J.—The county judge delivered an opinion assigning his reasons for reversing the judgment. The first objection the learned judge makes to the action of the justice is that the plaintiff testified to the whole amount of his labor, but gives no facts whereby any legal conclusion can be arrived at as to whether the labor amounted to that or not.
I am unable to conceive of any other facts that were required to ascertain the amount due him under the contract. He gave the day on which he commenced work and the day he quit work, and the wages defendant agreed to pay, and the number of days plaintiff did not work for defendant. These data are all that could be required.
The justice was. not bound to accept the result of plaintiff’s calculation if it was erroneous, but there can be no objection to the witness making this, if he makes it correctly.' A special contract was clearly proved. The county judge seems to think that neither performance nor excuse for non-performance was proved. It seems to me that both were proved. Plaintiff swears he worked for defendant from 23d April to 26th September under the contract, and on the last-mentioned day he was discharged, or as the other witness expressed it, he was told to go among the neighbors. The plaintiff performed as long as defendant would permit. When he was ordered off, it was his right to leave and recover for his wages already earned.
The judge says the plaintiff does not show how or why he was discharged. He certainly shows how he was discharged, the reason why he might not know. The judge says that this answer, that he was discharged, was a mere conclusion of the witness. Webster says that one definition of the word discharge, is to dismiss from service.
There is no room for two opinions as to what the witness *86said, and no room for argument as to his meaning. So far from being a conclusion of the witness, it is the statement of a fact.
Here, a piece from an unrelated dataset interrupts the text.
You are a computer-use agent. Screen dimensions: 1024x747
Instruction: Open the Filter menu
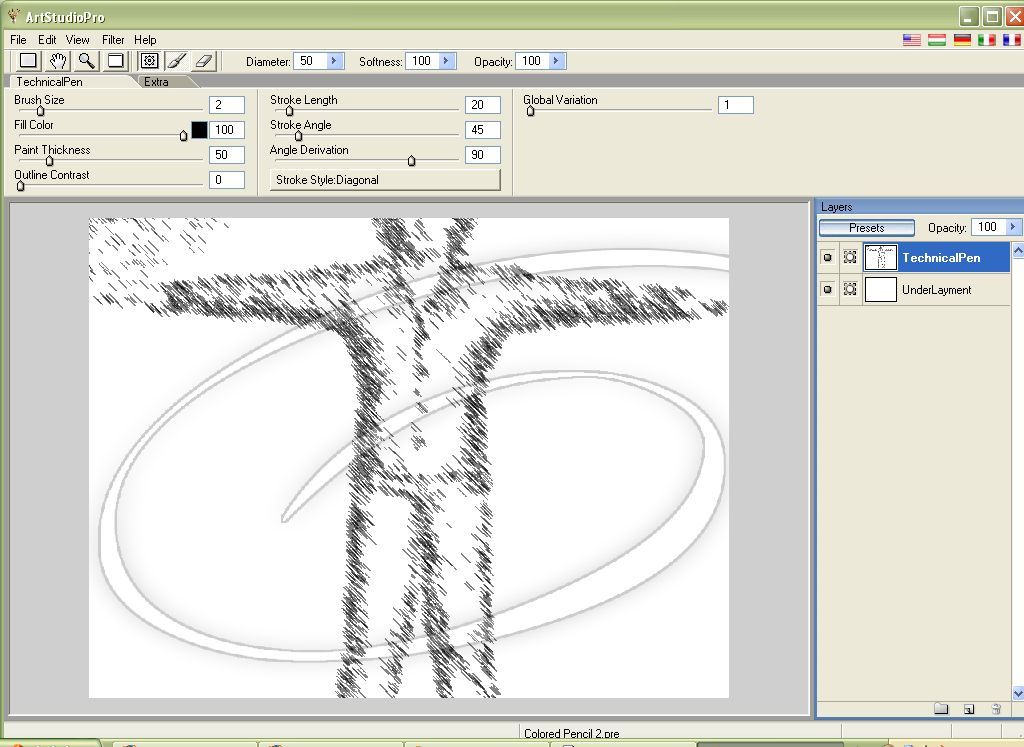(113, 40)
It is possible for a witness to state-a fact in plain and concise language so as to convey a distinct idea of his meaning to his hearers, and yet he may have used words in a sense entirely different from that in which they were understood by the hearers, and may have intended to ■ convey an essentially different meaning. But it will not be presumed that he did not use the words in their ordinary, popular signification. It is for the party alleging such a use of words to prove it.
We cannot affirm that the witness Austen did not state the whole conversation with defendant when he heard defendant tell plaintiff to clear out, nor that any additional words used by him would have changed the sense.
It seems to me the plaintiff proved all that he was required to prove to maintain his cause of action.
The judgment of the county court must be reversed, and that of the justice affirmed.